Northern Border Strategy says international trade reinforces security
Success of the first-ever Homeland Security Department northern border strategy will be measured not just by "seizures, interdictions, arrests, or investigations" but by how well the department facilitates international trade and travel between the United States and Canada.
The strategy (.pdf), publicly released June 5, continues to emphasize antiterrorist and law enforcement border efforts as the first goal of DHS engagement along the Canadian border, but says that the strategy is "built on the premise that security and lawful trade and travel are mutually reinforcing."
Canada is the United States' largest goods export market, with $597 billion worth of products crossing both ways along the northern border in 2011, according to the U.S. Trade Representative.

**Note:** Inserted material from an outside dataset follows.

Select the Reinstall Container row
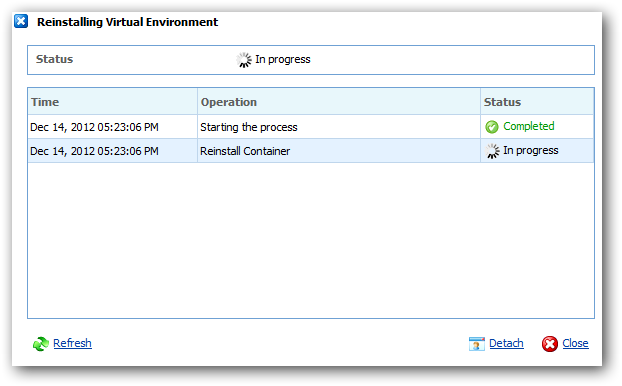This screenshot has width=622, height=386. 311,151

As a result, how well DHS assists in the flow of legal goods and people across the border must be a metric of plan implementation, the document says.

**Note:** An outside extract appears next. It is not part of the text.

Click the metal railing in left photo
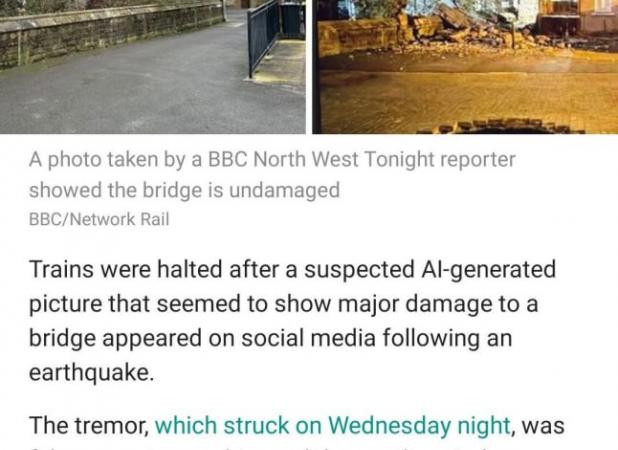Image resolution: width=618 pixels, height=450 pixels. pos(263,37)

The document notes that border metrics typically depend on out-based measures, such the number of people and vehicles inspected at border crossings and the volume of trade processed.
But, output-based measures "do not capture the impact government activities provide to the general public," the strategy states, and so DHS will also use outcome-based indicators to estimate the efficiency of border crossing, such as individual wait times and queue lengths.

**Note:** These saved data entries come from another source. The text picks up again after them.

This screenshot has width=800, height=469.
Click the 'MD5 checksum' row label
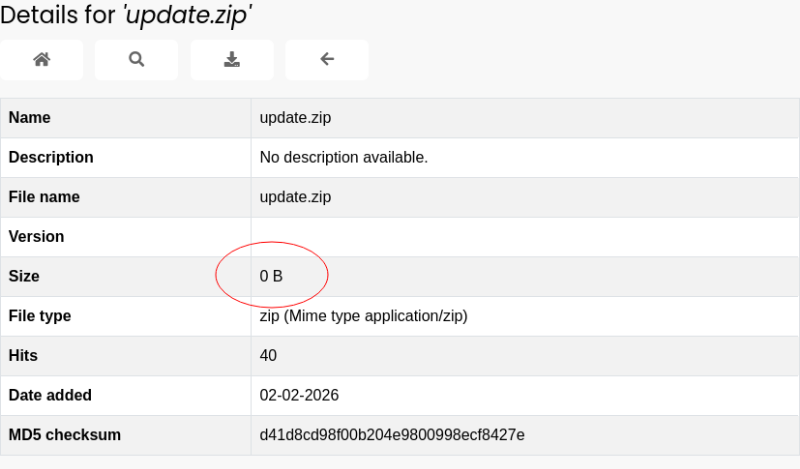click(64, 435)
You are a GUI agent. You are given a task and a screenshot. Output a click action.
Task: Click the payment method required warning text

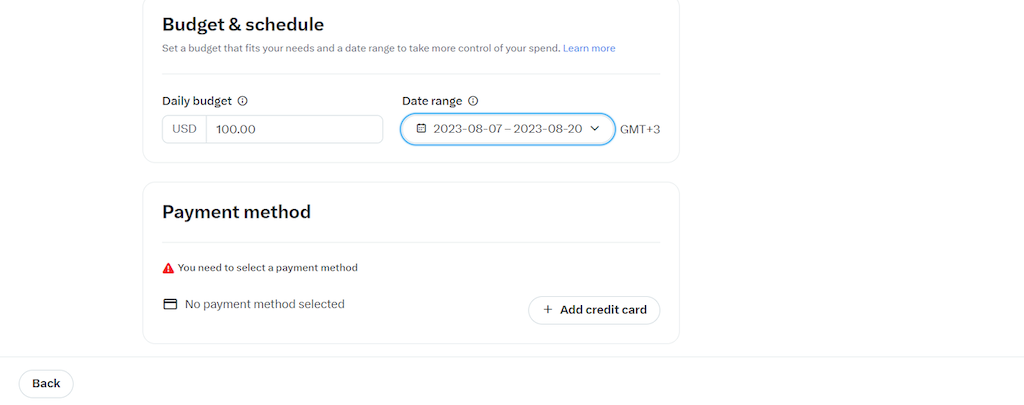pyautogui.click(x=268, y=268)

It will also look at process-based metrics that measure the degree of cooperating and sharing activities between enforcement and security agencies.
Customs and Border Protection was due earlier this year to unveil a new metric to measure border security to replace the now-abandoned "operational control" measure--which described areas where CBP conducts continuous detection and interdiction with a high probability of immediate apprehension.
However, during congressional testimony in May, Border Patrol Chief Michael Fisher said a border security metric should be ready by around the start of calendar year 2013.
The new northern border strategy is consistent with a "shared vision" (.pdf) for border security signed by President Obama and Canadian Prime Minister Stephen Harper in February 2011, DHS states in a fact sheet.